Willandra's archaeological record demonstrates continuous human occupation of the area for at least 40,000 years. It was part of the history of inland exploration (Burke and Wills expedition) and of the development of the pastoral industry in western New South Wales. The area contains a relict lake system whose sediments, geomorphology and soils contain an outstanding record of low-altitude, non-glaciated Pleistocene landscape. The area contains outstanding examples of lunettes including Chibnalwood Lunette, the largest clay lunette in the world. Living in the area provides the opportunity to experience the natural harshness and beauty through all seasons. The Willandra's traditionally affiliated Aboriginal people proudly identify themselves with this land. The Willandra's primary producer landholder families have links with the European settlement of the region. The remoteness of the area creates the neighbourly support and a sense of community, in times of need whilst at the same time the isolation promotes self-sufficiency.
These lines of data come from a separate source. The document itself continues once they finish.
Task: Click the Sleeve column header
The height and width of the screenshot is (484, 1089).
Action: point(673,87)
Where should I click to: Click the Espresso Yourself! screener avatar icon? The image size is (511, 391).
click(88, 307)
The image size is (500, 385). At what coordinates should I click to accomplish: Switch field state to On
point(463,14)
The region has a Pleistocene archaeological record of outstanding value for world pre-history and is significant for understanding early cultural development in this region. The area is the site of discovery of the Mungo Geomagnetic Excursion, one of the most recent major changes of the Earth's magnetic field. The area is capable of yielding information relating to the evolution of climates and environments in south-eastern Australia. It has importance in understanding the reversal of the Earth's magnetic field.
The Willandra Lakes Region comprising 240,000 acres was inscribed on the World Heritage List in 1981 for both outstanding cultural and natural universal values: as an outstanding example representing the major stages in the Earth's evolutionary history; as an outstanding example representing significant ongoing geological processes; and for bearing an exceptional testimony to a past civilization.

Willandra Lakes was listed on the New South Wales State Heritage Register on 2 April 1999 having satisfied the following criteria.
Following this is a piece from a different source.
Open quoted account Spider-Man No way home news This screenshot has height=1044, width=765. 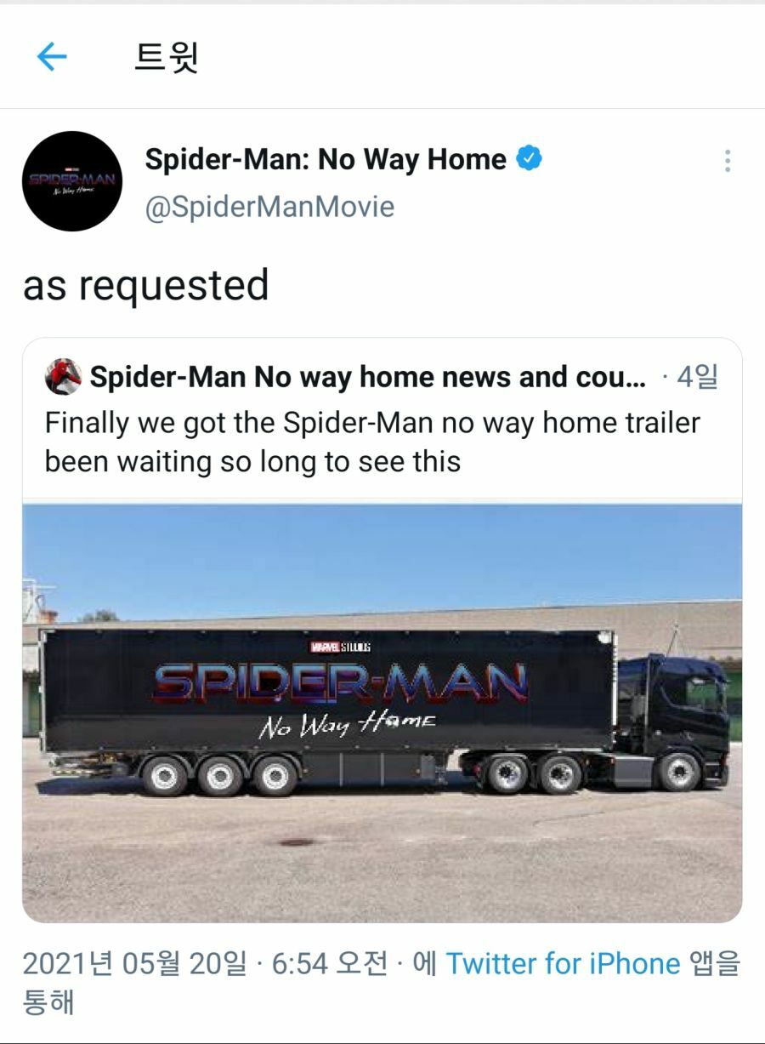(368, 377)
The place is important in demonstrating the course, or pattern, of cultural or natural history in New South Wales.

Willandra's archaeological record demonstrates continuous human occupation of the area for at least 40,000 years. It was part of the history of inland exploration (Burke and Wills expedition) and of the development of the pastoral industry in western New South Wales.

The place is important in demonstrating aesthetic characteristics and/or a high degree of creative or technical achievement in New South Wales.

The area contains a relict lake system whose sediments, geomorphology and soils contain an outstanding record of low-altitude, non-glaciated Pleistocene landscape. The area contains outstanding examples of lunettes including Chibnalwood Lunette, the largest clay lunette in the world.

The place has a strong or special association with a particular community or cultural group in New South Wales for social, cultural or spiritual reasons.

The area has a natural harshness and beauty through all seasons. The Willandra's traditionally affiliated Aboriginal people identify themselves with this land. The Willandra's primary producer landholder families have links with the European settlement of the region. The remoteness of the area creates the neighbourly support and a sense of community, in times of need whilst at the same time the isolation promotes self-sufficiency.

The place has potential to yield information that will contribute to an understanding of the cultural or natural history of New South Wales.

The region has a Pleistocene archaeological record of outstanding value for world pre-history and is significant for understanding early cultural development in this region. The area is the site of discovery of the Mungo Geomagnetic Excursion, one of the most recent major changes of the earth's magnetic field. The area is capable of yielding information relating to the evolution of climates and environments in south-eastern Australia. It has importance in understanding the reversal of the Earth's magnetic field.

The place is important in demonstrating the principal characteristics of a class of cultural or natural places/environments in New South Wales.

The area is representative of south-east Australian lunettes or dry lake beds with wind blown dunes on their eastern margins and flat floors.